C- Two voices that sound/feel like one, until, I guess. You do enough deep work and then notice/feel a subtle difference. One is always positive; one is sometimes positive-ish, but usually with a slight negative overtone, but only where I can now feel after getting to full self-honesty. My personal mission makes a sort of moral-ethical framework around self that I must now operate in, to be sure of my own self-control at all times. Conscious connection to self, IOW. So it’s easy (now) to spot the negative imaginations/manifestations and nip them in the bud. So while ignoring and trying to quiet the voice for a while now, I didn’t realize there is a different internal voice I connect with. Dream-voice me… This is where I think we are on to something more solid now?

So the other voice. Seems to be a her. And she said, I’m paraphrasing and maybe she’ll take over. I asked her/him its name, once and for all.

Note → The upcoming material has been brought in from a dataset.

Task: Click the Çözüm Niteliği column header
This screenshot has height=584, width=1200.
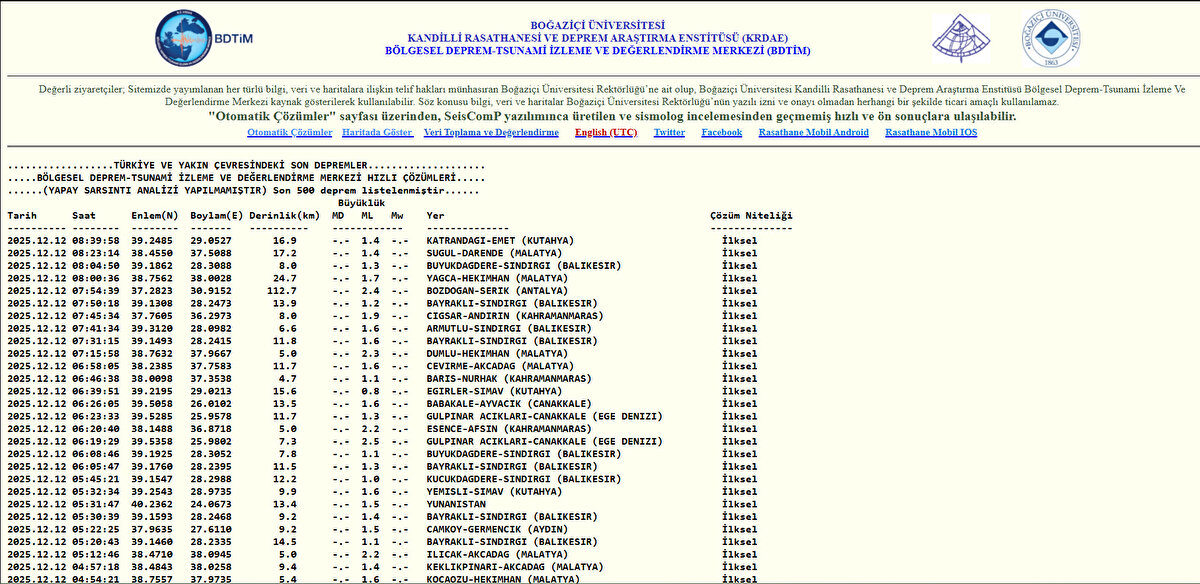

nn- So you’ve been struggling with the fear of loss of self. You planted your flag on you. You were very adamant that we don’t erase you and you get to establish yourself as your own foundation to move forward with. If nothing else than for self-sanity, one must go into this agreement willingly, or it cannot be honest and it cannot be sustainable. We cannot force ourselves in and we cannot come uninvited. You fear loss of self, as if an invitation to higher is a surrender of self. It is, to be honest, of a sorts, but not what you fear.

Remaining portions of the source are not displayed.